» What you are asked to do
The answer must reproduce the listing exactly, with every picture left out.

» Information

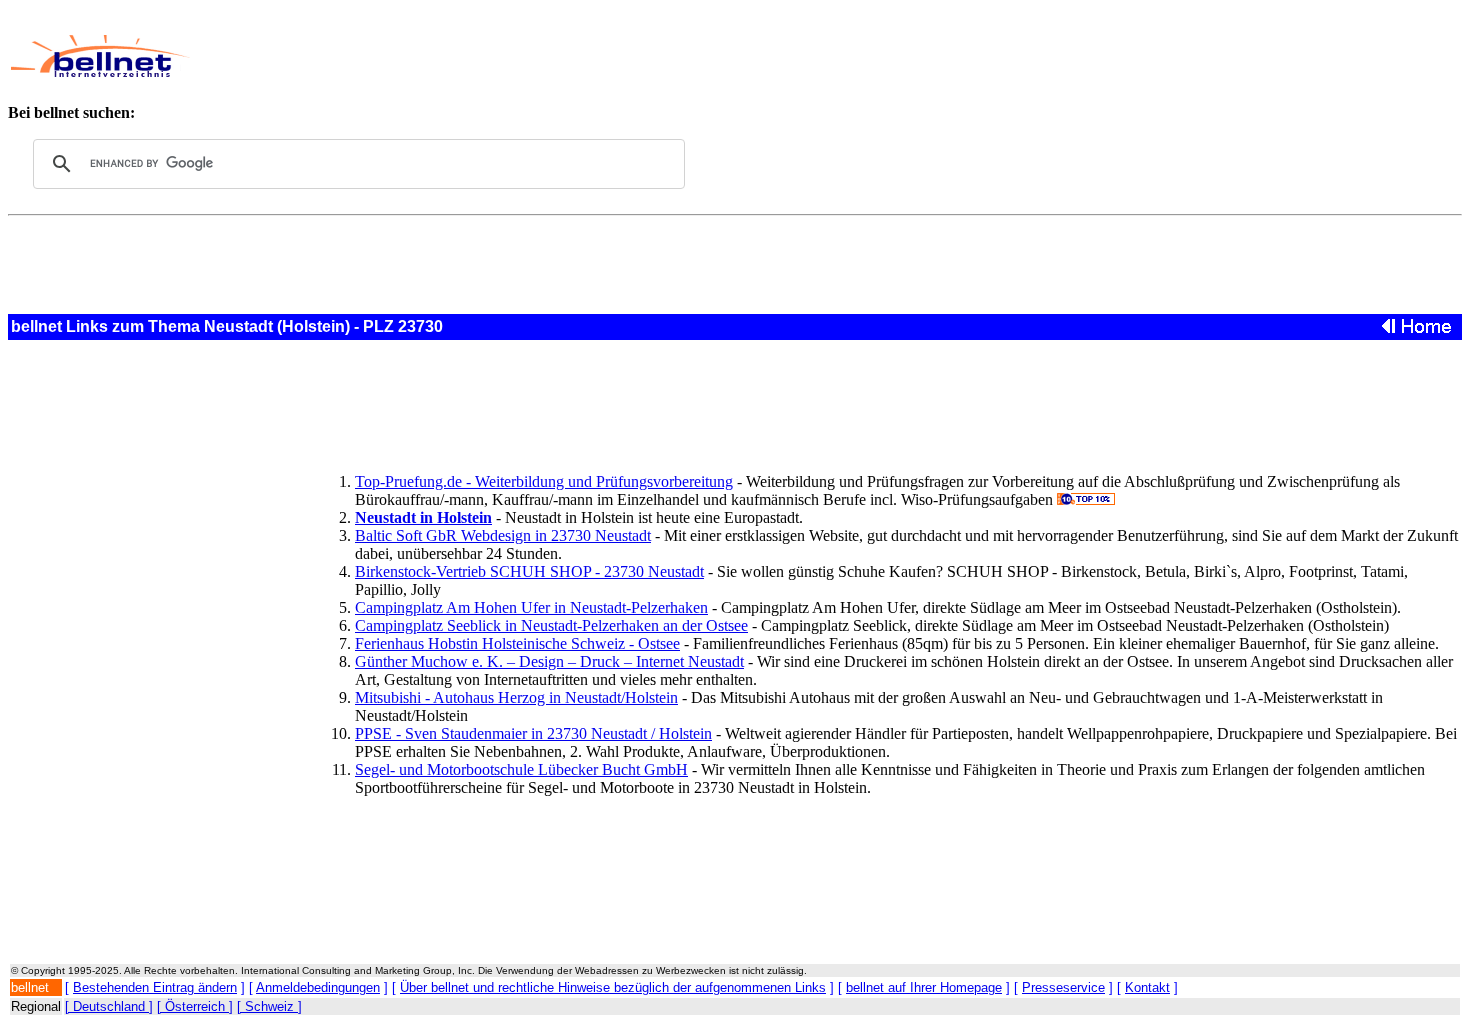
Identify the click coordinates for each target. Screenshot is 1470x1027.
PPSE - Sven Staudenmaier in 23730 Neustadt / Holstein (533, 733)
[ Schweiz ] (269, 1006)
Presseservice (1063, 987)
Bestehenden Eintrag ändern (155, 987)
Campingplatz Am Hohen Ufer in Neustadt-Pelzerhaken (531, 607)
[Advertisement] (665, 56)
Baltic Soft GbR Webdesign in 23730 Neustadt (503, 535)
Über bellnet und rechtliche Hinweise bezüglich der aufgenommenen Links (613, 987)
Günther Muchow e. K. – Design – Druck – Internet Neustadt (549, 661)
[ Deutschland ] (109, 1006)
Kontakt (1147, 987)
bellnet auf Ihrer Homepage (924, 987)
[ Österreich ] (195, 1006)
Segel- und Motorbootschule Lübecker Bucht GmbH (521, 769)
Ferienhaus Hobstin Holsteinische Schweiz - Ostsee (517, 643)
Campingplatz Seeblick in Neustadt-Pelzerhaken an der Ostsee (551, 625)
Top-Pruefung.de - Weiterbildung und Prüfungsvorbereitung (544, 481)
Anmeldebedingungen (318, 987)
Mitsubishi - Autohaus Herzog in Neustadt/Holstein (516, 697)
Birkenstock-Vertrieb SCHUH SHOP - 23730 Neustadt (529, 571)
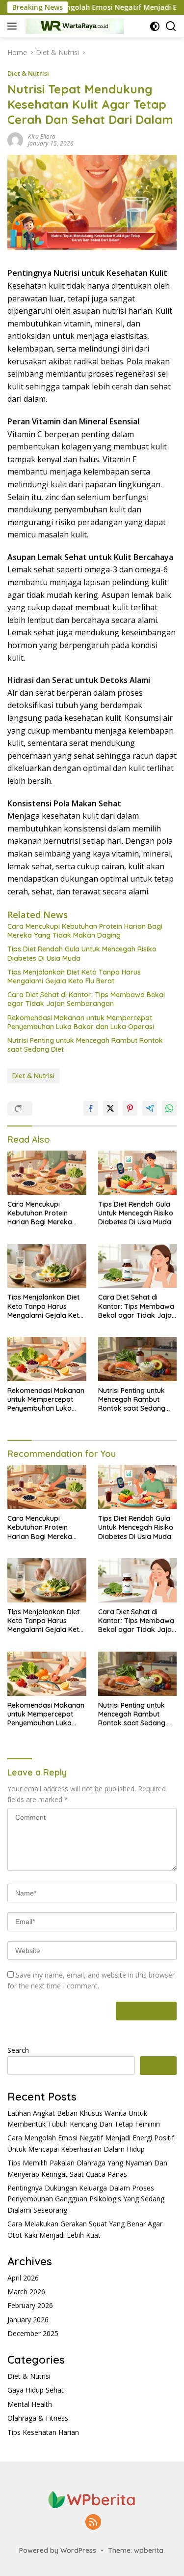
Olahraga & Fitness (37, 2418)
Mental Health (29, 2404)
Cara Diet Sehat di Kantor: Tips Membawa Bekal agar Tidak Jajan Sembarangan (86, 999)
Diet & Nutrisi (28, 73)
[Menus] (14, 26)
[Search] (171, 26)
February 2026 (30, 2305)
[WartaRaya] (73, 26)
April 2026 (23, 2277)
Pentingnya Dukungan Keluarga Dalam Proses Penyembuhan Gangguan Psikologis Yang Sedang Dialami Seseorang (85, 2199)
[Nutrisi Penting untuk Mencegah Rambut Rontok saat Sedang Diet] (137, 1359)
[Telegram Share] (149, 1108)
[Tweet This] (110, 1108)
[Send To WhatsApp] (169, 1108)
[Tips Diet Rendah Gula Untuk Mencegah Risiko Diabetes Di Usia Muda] (137, 1173)
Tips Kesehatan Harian (43, 2432)
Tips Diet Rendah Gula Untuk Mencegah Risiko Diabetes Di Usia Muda (82, 953)
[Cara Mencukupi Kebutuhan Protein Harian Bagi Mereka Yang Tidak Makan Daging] (46, 1173)
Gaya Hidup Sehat (35, 2390)
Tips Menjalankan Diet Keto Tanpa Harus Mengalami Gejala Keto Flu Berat (74, 976)
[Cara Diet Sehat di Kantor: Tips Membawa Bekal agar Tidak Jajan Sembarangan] (137, 1266)
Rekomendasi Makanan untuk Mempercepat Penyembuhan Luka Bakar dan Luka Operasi (80, 1022)
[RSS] (93, 2522)
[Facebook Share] (90, 1108)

» The completed task
Identify the click coordinates for each target. Screenshot is 1470x1027.
PPSE - Sven Staudenmaier in 23730 Neustadt / Holstein (533, 733)
[ Schweiz ] (269, 1006)
Presseservice (1063, 987)
Bestehenden Eintrag ändern (155, 987)
Campingplatz Am Hohen Ufer in Neustadt-Pelzerhaken (531, 607)
[Advertisement] (665, 56)
Baltic Soft GbR Webdesign in 23730 Neustadt (503, 535)
Über bellnet und rechtliche Hinweise bezüglich der aufgenommenen Links (613, 987)
Günther Muchow e. K. – Design – Druck – Internet Neustadt (549, 661)
[ Deutschland ] (109, 1006)
Kontakt (1147, 987)
bellnet auf Ihrer Homepage (924, 987)
[ Österreich ] (195, 1006)
Segel- und Motorbootschule Lübecker Bucht GmbH (521, 769)
Ferienhaus Hobstin Holsteinische Schweiz - Ostsee (517, 643)
Campingplatz Seeblick in Neustadt-Pelzerhaken an der Ostsee (551, 625)
Top-Pruefung.de - Weiterbildung und Prüfungsvorbereitung (544, 481)
Anmeldebedingungen (318, 987)
Mitsubishi - Autohaus Herzog in Neustadt/Holstein (516, 697)
Birkenstock-Vertrieb SCHUH SHOP - 23730 Neustadt (529, 571)
Olahraga & Fitness (37, 2418)
Mental Health (29, 2404)
Cara Diet Sehat di Kantor: Tips Membawa Bekal agar Tidak Jajan Sembarangan (86, 999)
Diet & Nutrisi (28, 73)
[Menus] (14, 26)
[Search] (171, 26)
February 2026 (30, 2305)
[WartaRaya] (73, 26)
April 2026 (23, 2277)
Pentingnya Dukungan Keluarga Dalam Proses Penyembuhan Gangguan Psikologis Yang Sedang Dialami Seseorang (85, 2199)
[Nutrisi Penting untuk Mencegah Rambut Rontok saat Sedang Diet] (137, 1359)
[Telegram Share] (149, 1108)
[Tweet This] (110, 1108)
[Send To WhatsApp] (169, 1108)
[Tips Diet Rendah Gula Untuk Mencegah Risiko Diabetes Di Usia Muda] (137, 1173)
Tips Kesehatan Harian (43, 2432)
Tips Diet Rendah Gula Untuk Mencegah Risiko Diabetes Di Usia Muda (82, 953)
[Cara Mencukupi Kebutuhan Protein Harian Bagi Mereka Yang Tidak Makan Daging] (46, 1173)
Gaya Hidup Sehat (35, 2390)
Tips Menjalankan Diet Keto Tanpa Harus Mengalami Gejala Keto Flu Berat (74, 976)
[Cara Diet Sehat di Kantor: Tips Membawa Bekal agar Tidak Jajan Sembarangan] (137, 1266)
Rekomendasi Makanan untuk Mempercepat Penyembuhan Luka Bakar dan Luka Operasi (80, 1022)
[RSS] (93, 2522)
[Facebook Share] (90, 1108)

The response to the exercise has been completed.